------ EXTRACTED DATA ------
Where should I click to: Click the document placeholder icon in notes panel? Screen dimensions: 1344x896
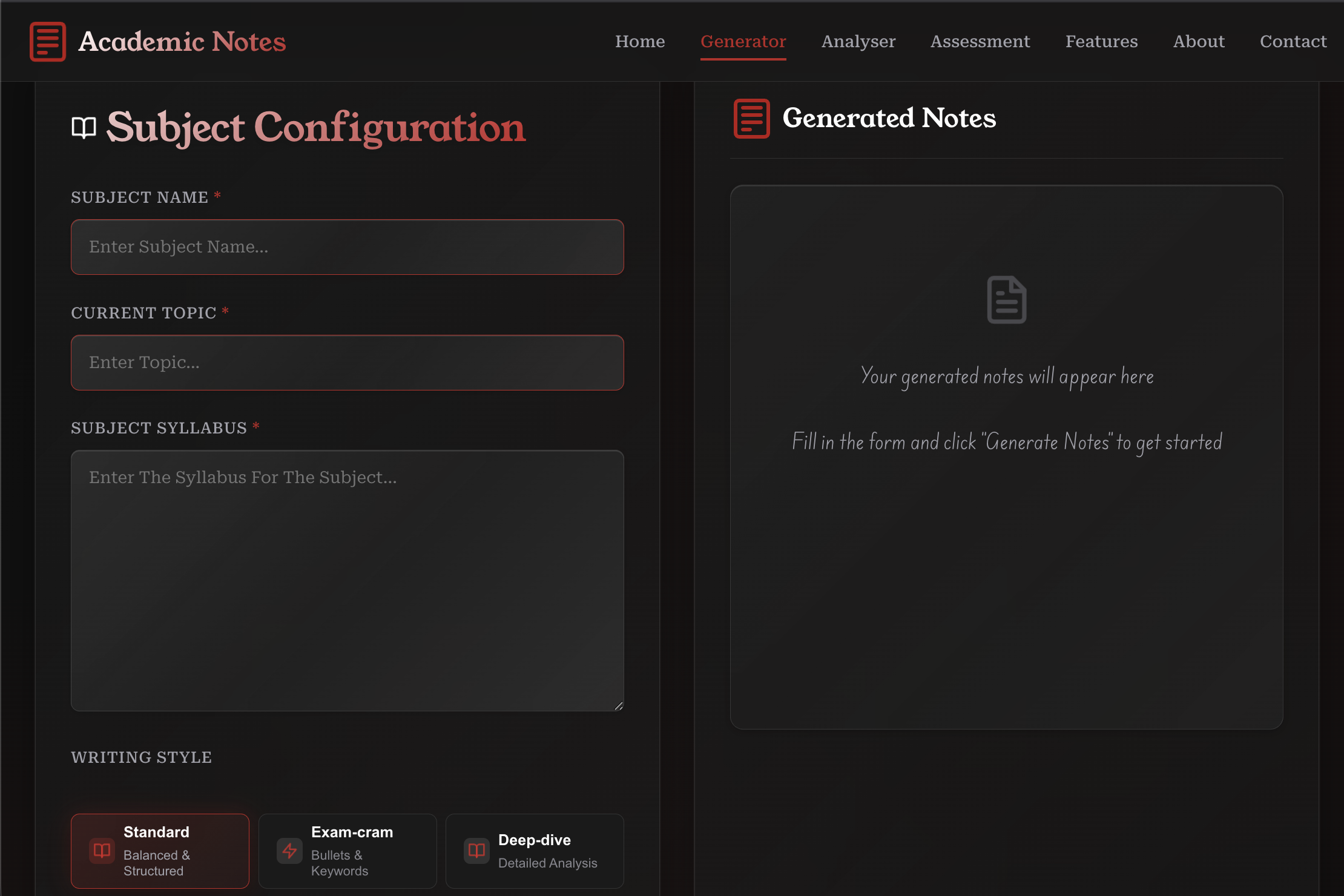1006,300
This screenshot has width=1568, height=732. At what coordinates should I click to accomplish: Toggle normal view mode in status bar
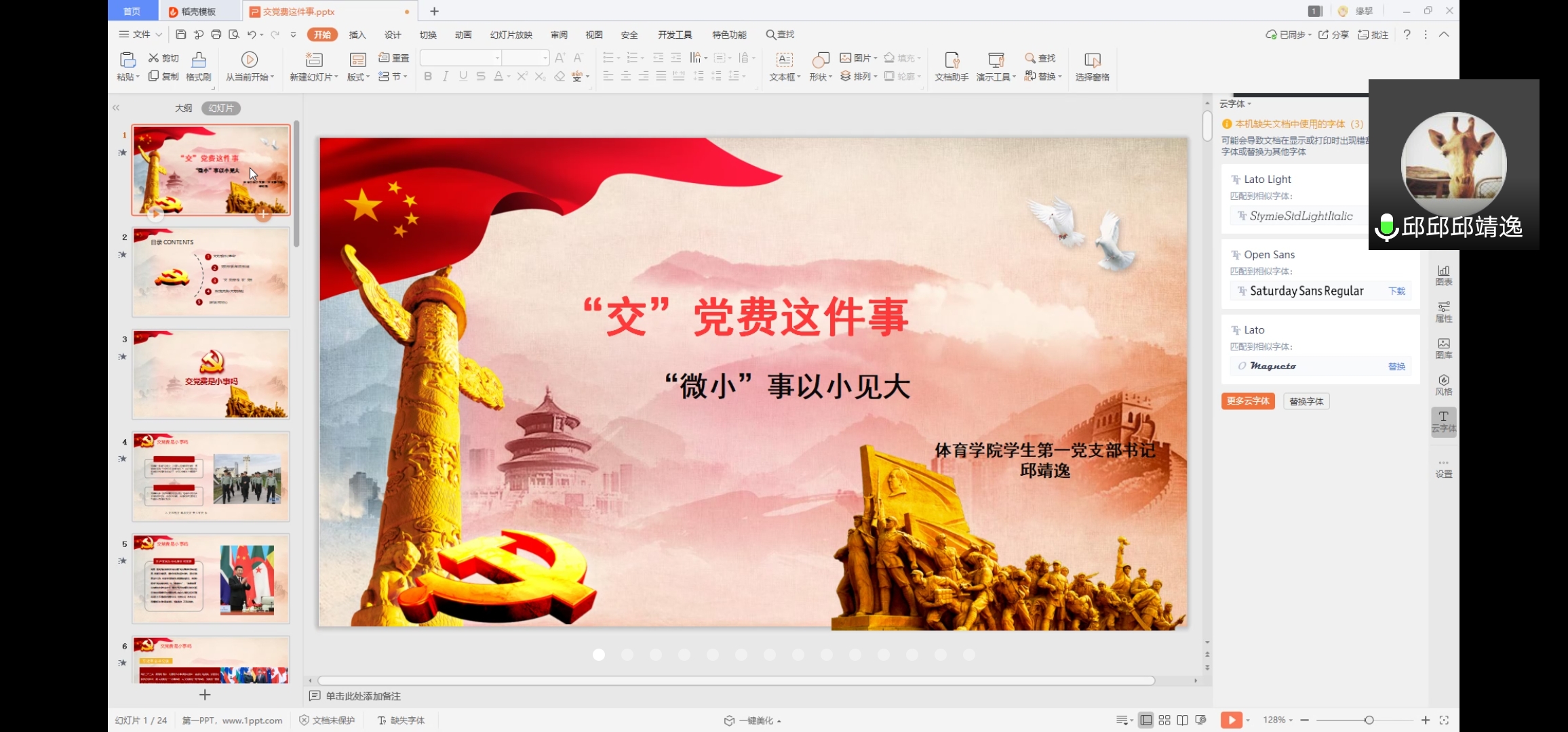pos(1146,720)
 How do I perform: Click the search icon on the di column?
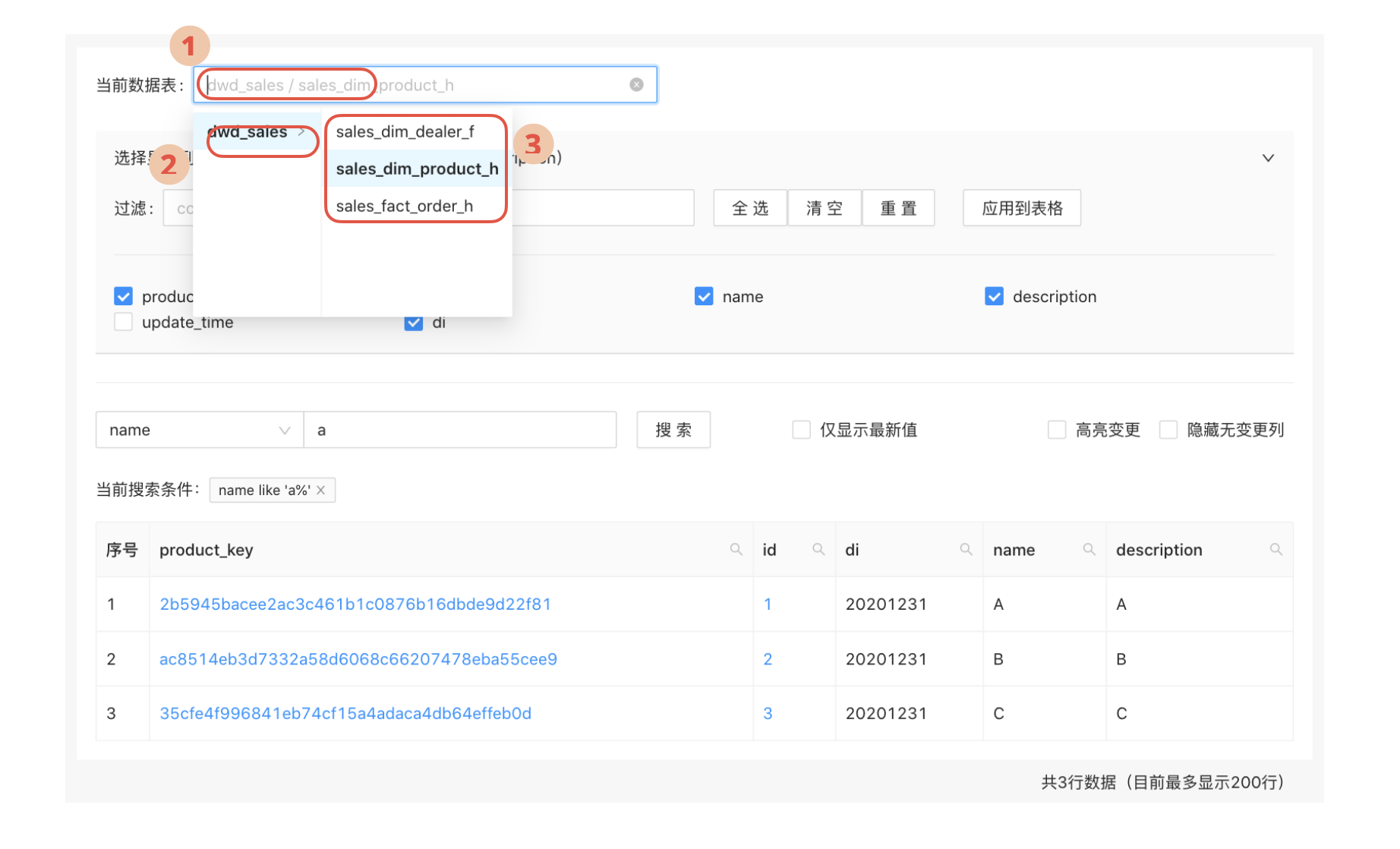[966, 548]
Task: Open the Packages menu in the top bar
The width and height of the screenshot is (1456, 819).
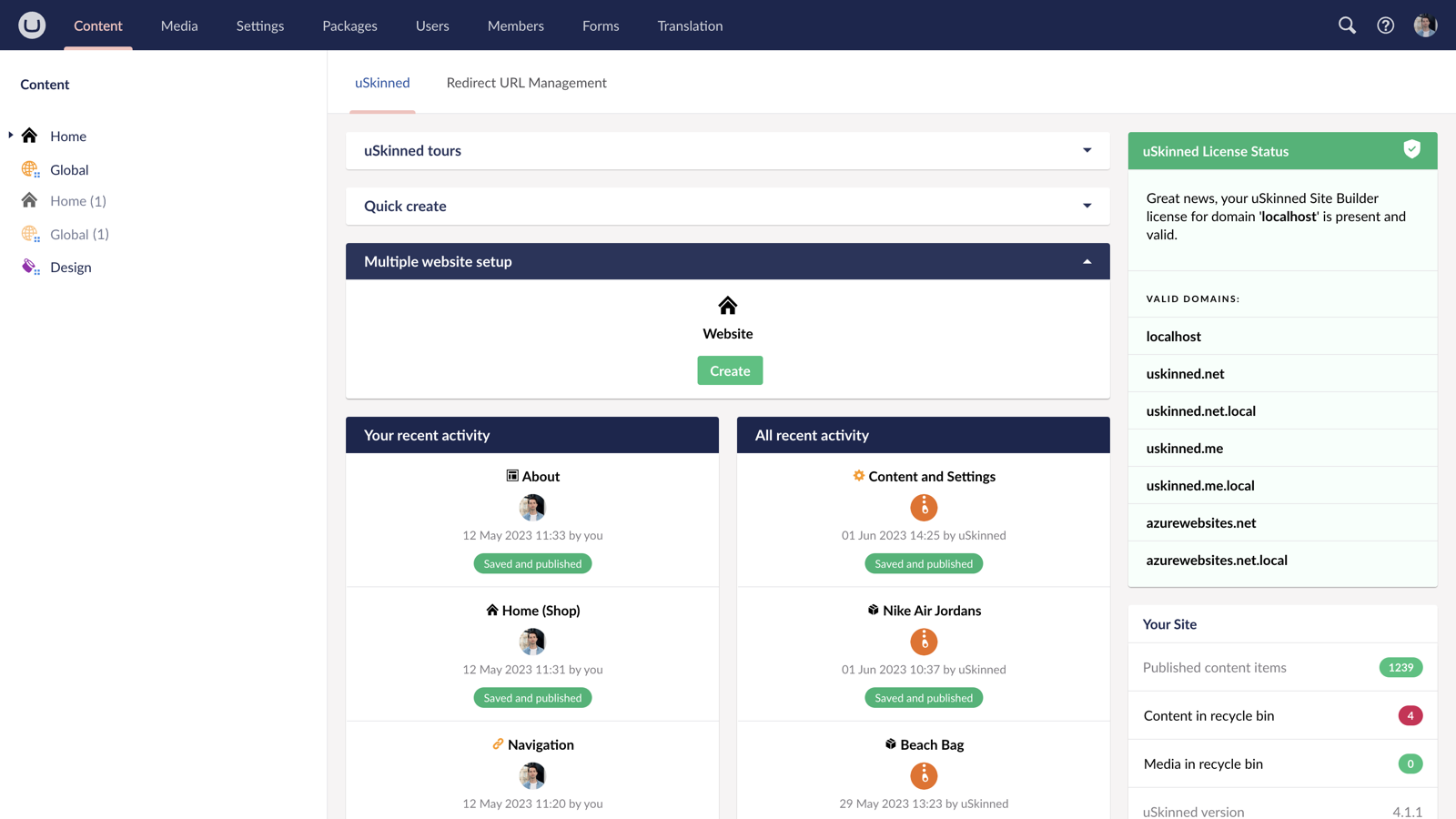Action: tap(349, 25)
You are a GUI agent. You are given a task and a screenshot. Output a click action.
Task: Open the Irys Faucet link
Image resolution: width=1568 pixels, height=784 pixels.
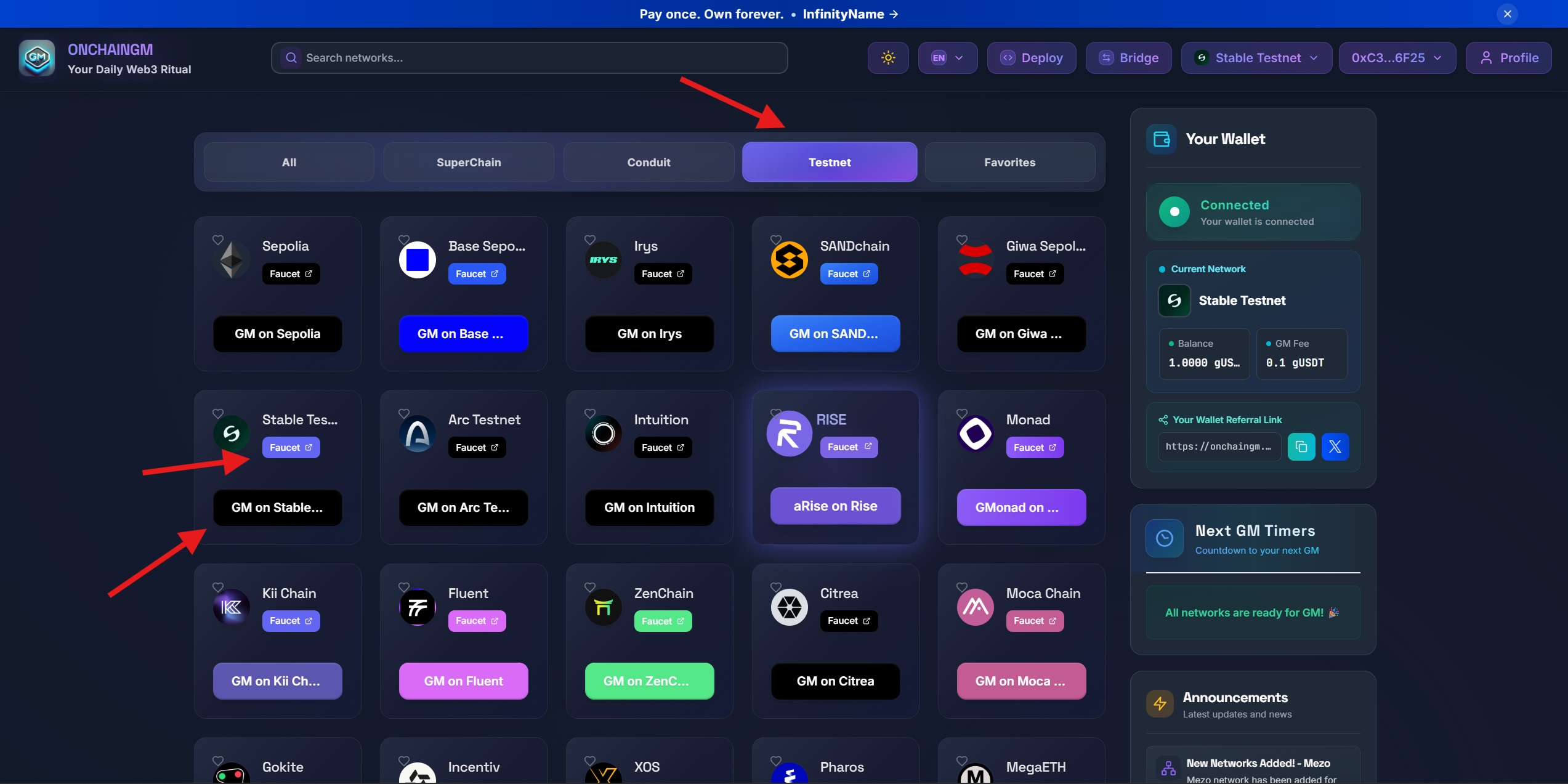(x=663, y=274)
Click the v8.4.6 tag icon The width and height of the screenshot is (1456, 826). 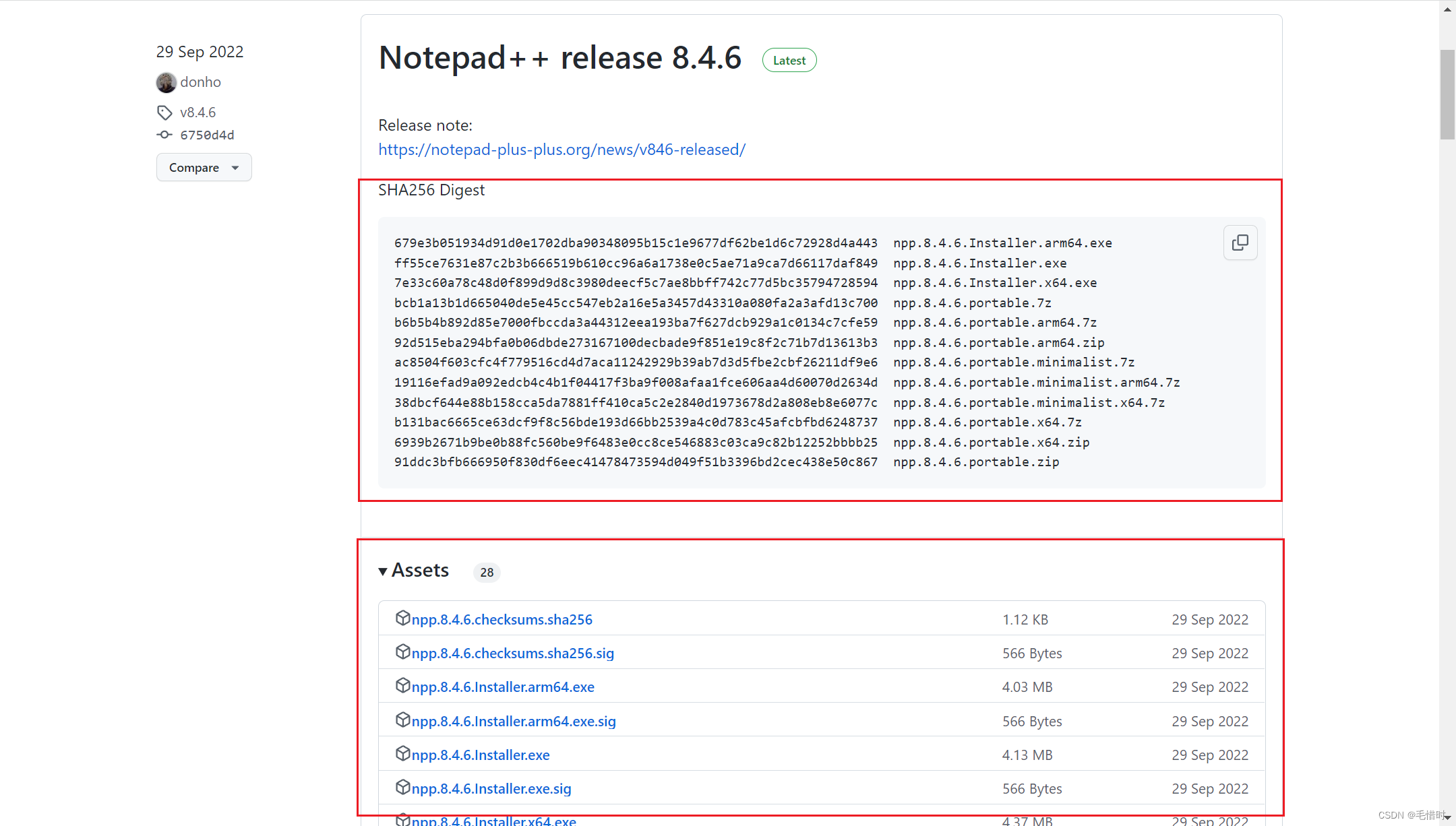click(x=164, y=113)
------
# [WHAT TO WORK ON]
Check each line of the listing for "Open". Show those that have it.

# [ANSWER SPACE]
Task: Open the Packages menu in the top bar
Task: Open the Irys Faucet link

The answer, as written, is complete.